[Your instructions]: Starting at the line that contains "The height and", write out every line to the end of the records below exactly, and leave out the pictures.

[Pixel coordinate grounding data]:
....

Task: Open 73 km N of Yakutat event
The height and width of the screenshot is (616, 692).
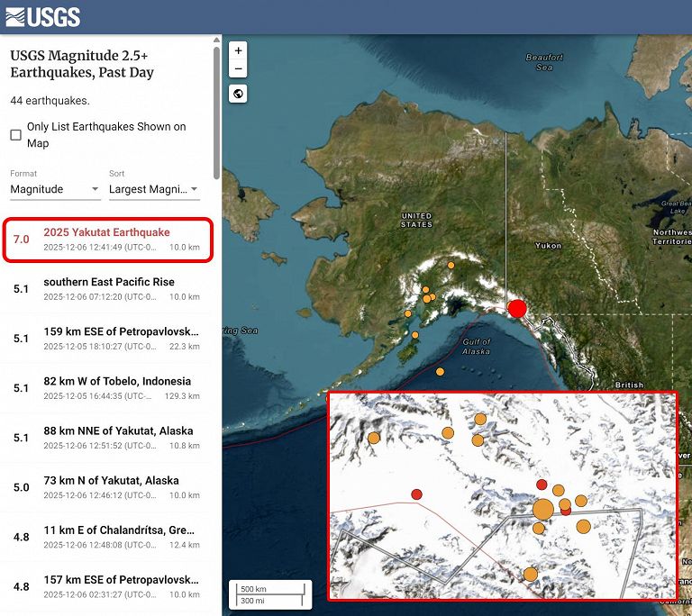Action: 108,487
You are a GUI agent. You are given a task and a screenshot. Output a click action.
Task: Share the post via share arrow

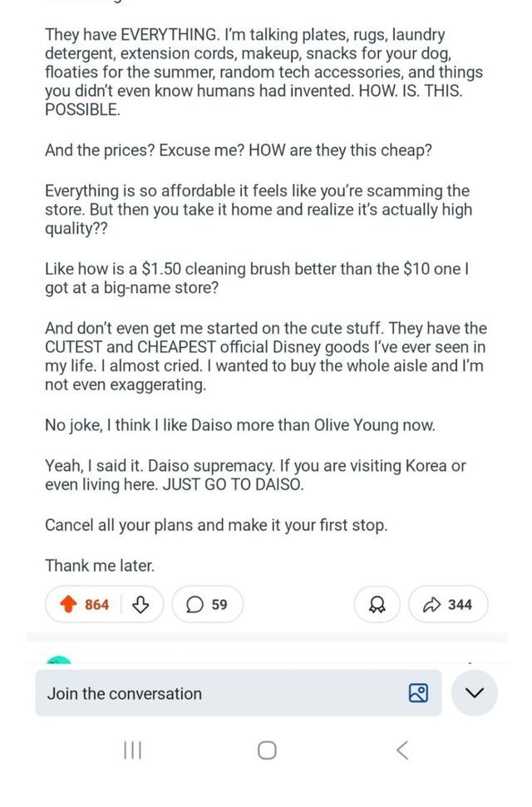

....

[Reply to the task]:
The height and width of the screenshot is (616, 692).
Action: 108,487
You are a GUI agent. You are given a task and a screenshot. Output a click action.
Task: Share the post via share arrow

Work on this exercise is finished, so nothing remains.